Health department expands STD testing
Published 8:04 pm Tuesday, July 26, 2016
Beaufort County Health Department is bringing its STD testing services to the county jail.
With support from the Board of Commissioners and Vidant’s Community Benefits Grant Program, nurses now visit the jail once a week to screen inmates for STDs, and if necessary, get them the medical attention they need.
The program was one of 13 others to receive grant money from Vidant Beaufort Hospital, money that was officially presented to the recipients on Monday.
Carol Rose, public health nursing supervisor, said the health department has introduced urine-based STD testing for gonorrhea and chlamydia at its office in the past two years, but this is the first year it is expanding those services to the jail.
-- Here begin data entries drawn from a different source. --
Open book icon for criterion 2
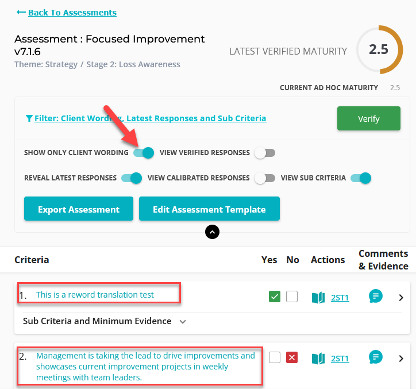Image resolution: width=416 pixels, height=389 pixels. (x=318, y=359)
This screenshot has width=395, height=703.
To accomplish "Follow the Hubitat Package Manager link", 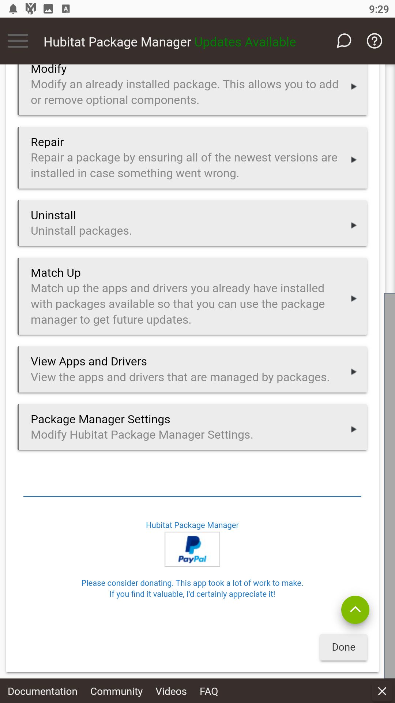I will pyautogui.click(x=192, y=525).
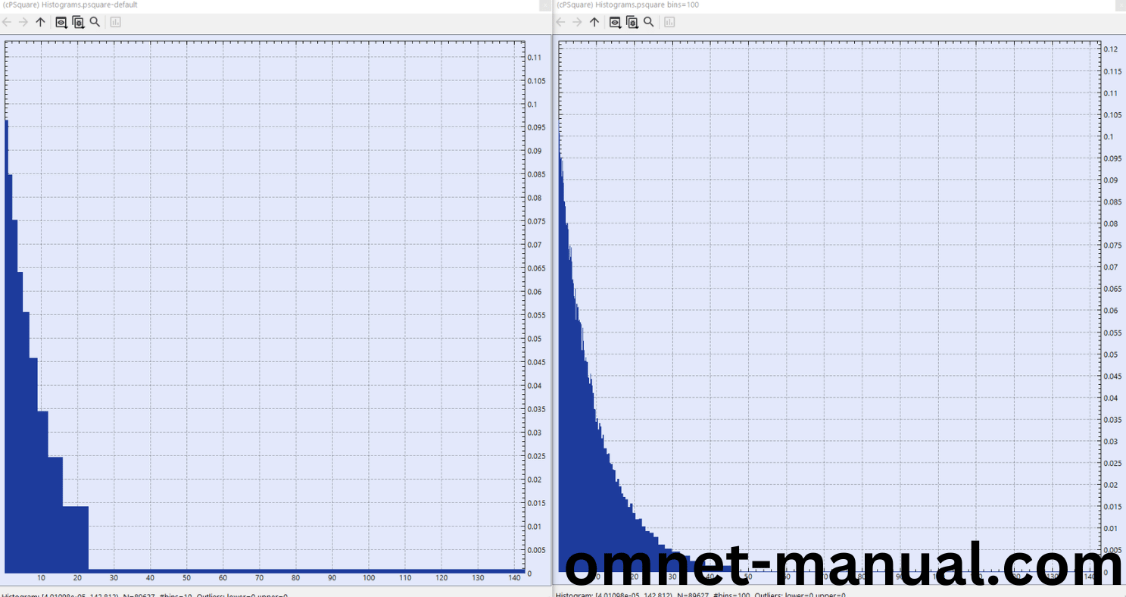This screenshot has height=597, width=1126.
Task: Close the psquare-default histogram window
Action: pos(545,5)
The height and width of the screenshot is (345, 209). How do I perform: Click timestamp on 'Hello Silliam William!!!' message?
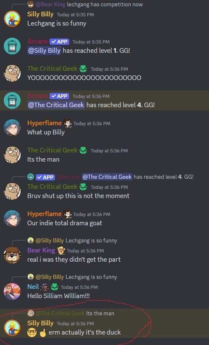pyautogui.click(x=79, y=287)
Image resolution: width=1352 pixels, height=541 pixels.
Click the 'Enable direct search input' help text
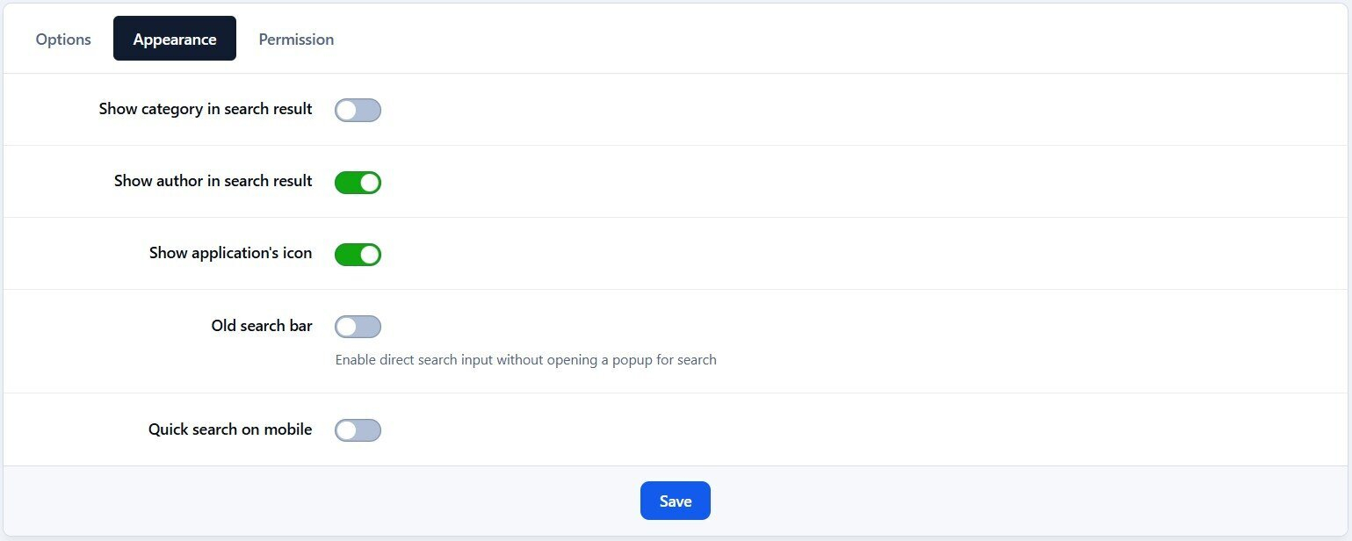coord(525,359)
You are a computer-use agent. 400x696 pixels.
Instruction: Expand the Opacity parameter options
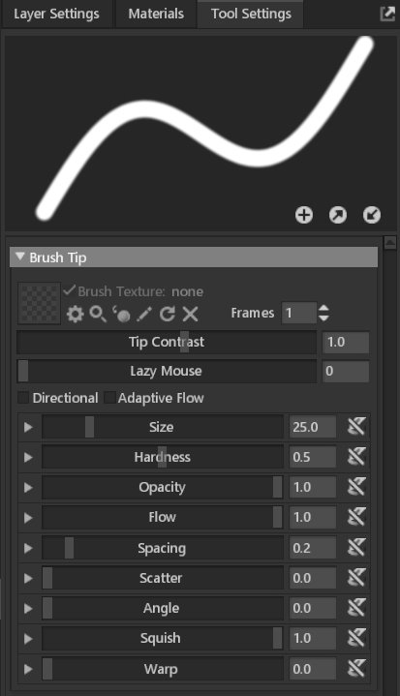point(28,487)
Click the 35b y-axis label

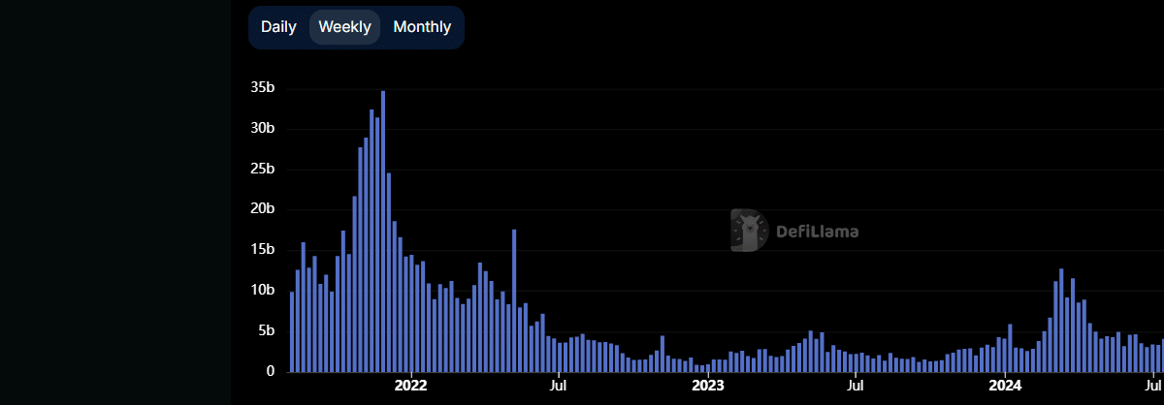(262, 88)
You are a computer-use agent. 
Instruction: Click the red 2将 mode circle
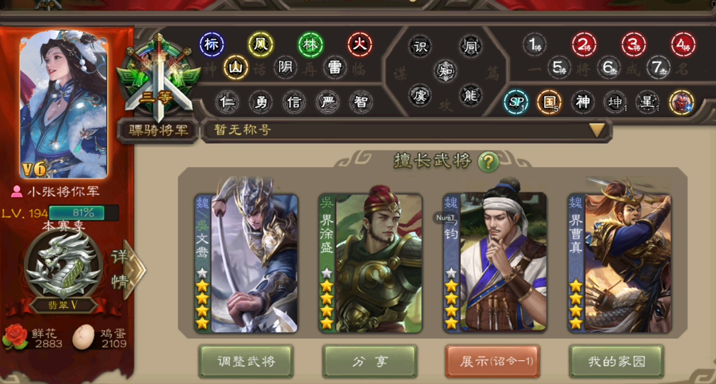click(x=584, y=44)
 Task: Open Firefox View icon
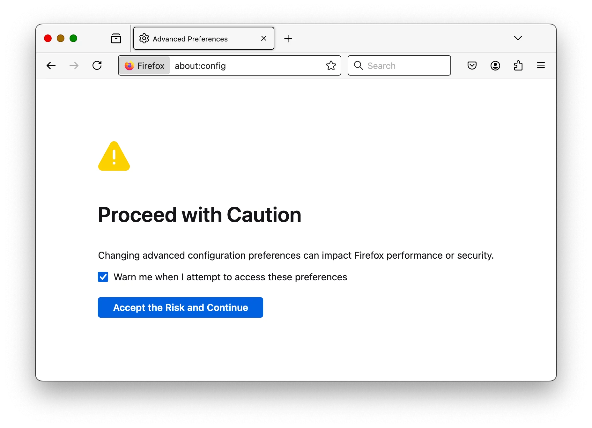(116, 38)
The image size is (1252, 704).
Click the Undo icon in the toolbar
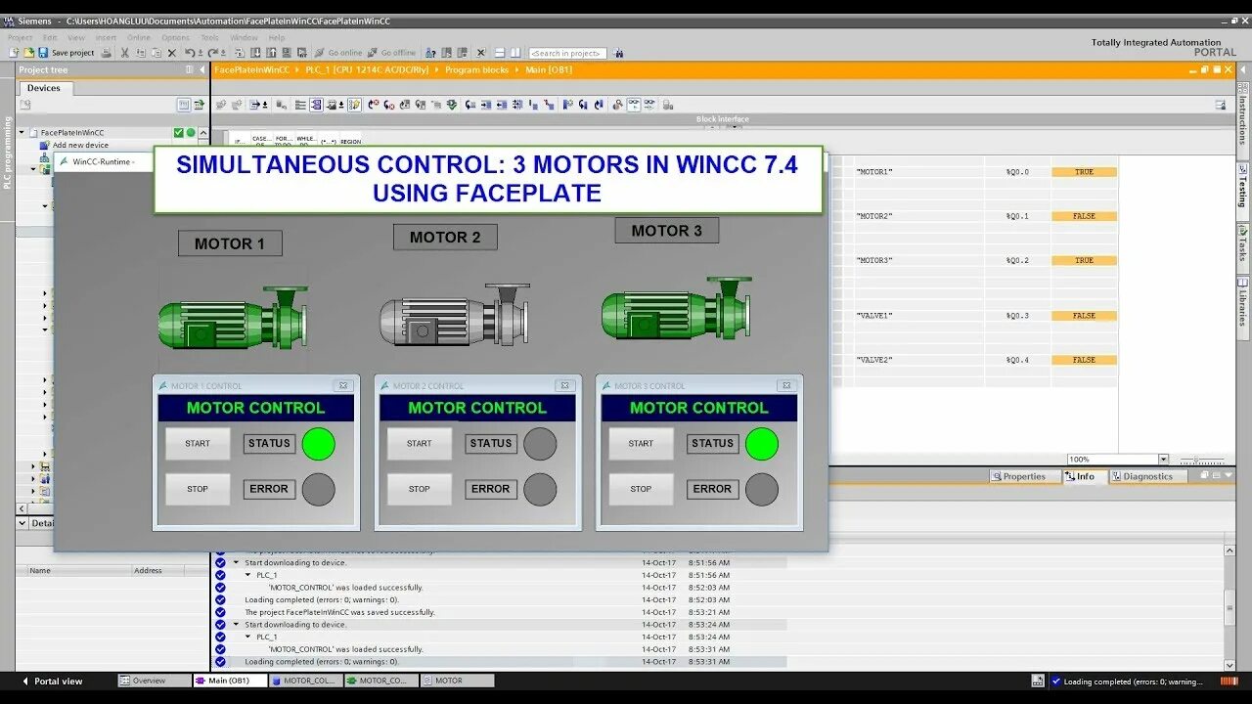190,52
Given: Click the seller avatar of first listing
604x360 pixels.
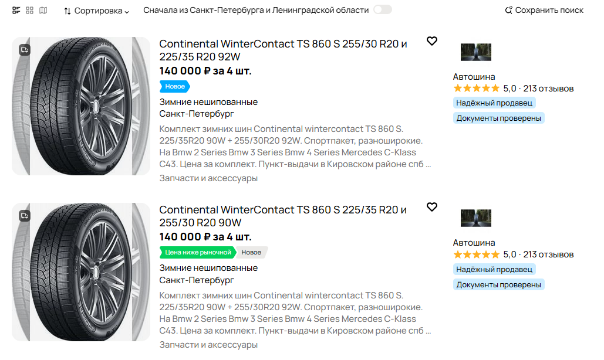Looking at the screenshot, I should pyautogui.click(x=475, y=52).
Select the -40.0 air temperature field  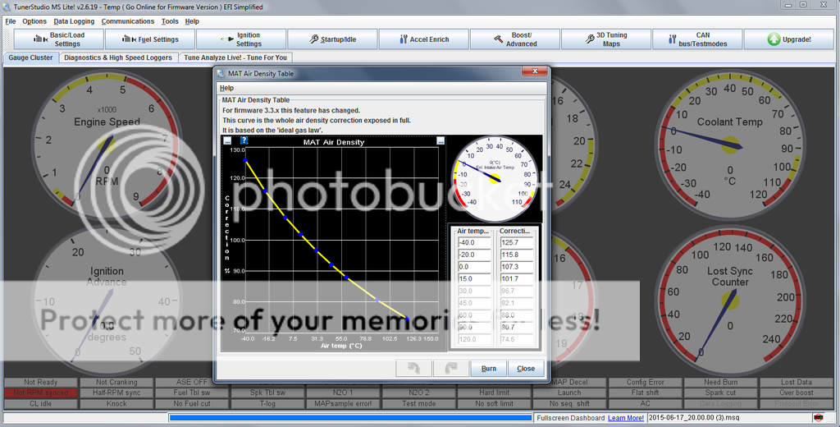click(x=473, y=242)
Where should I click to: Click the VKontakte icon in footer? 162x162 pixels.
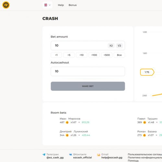pos(71,155)
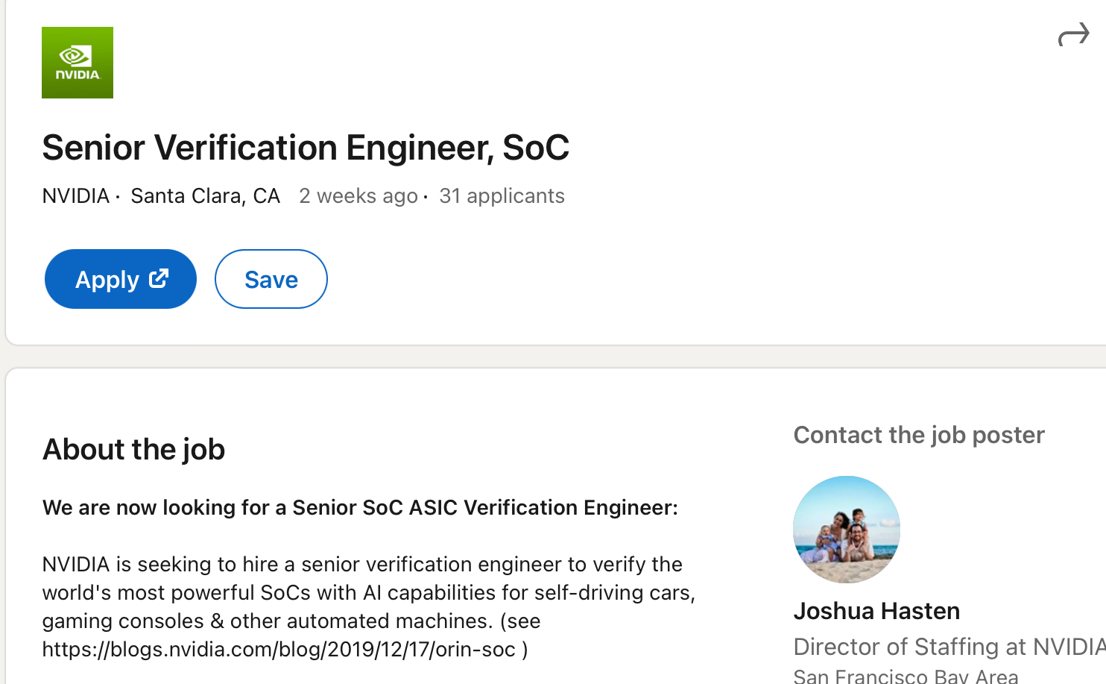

“It’s been working pretty well,” she said. “We treat it as if it would be our patient at the clinic.”
Before the new testing procedure began, chlamydia cases were found mostly in females, with male cases totaling about 6 percent of all positive results. However, with the urine-based tests, more males are getting tested, and that percentage has jumped to about 26 percent, according to Rose.
“That’s a pretty big jump in a pretty short amount of time,” she said. “We’re finding out what’s actually out there.”
According to health department data, 55 percent of males who tested positive for either gonorrhea or chlamydia showed no symptoms, Rose said.
Before urine-based tests, Rose said a male would have to be swabbed to determine if he has an STD, and that was only to determine gonorrhea. The uncomfortable test deterred many patients from getting tested at all.
Females have to undergo vaginal swabbing to determine the presence of gonorrhea and chlamydia.
“Urine is much simpler to collect,” Rose said. “We wouldn’t have been able to expand it to the jail if we didn’t have this option for the urine. … Culturing — it’s just not conducive to doing it off sight.”
The health department is working to incorporate STD education into the testing program, as well.
Rose said jail employees have given positive feedback, and she hopes this will show how they truly want what is best for the inmates in the long run.
“I think it’s been a really good partnership,” she said.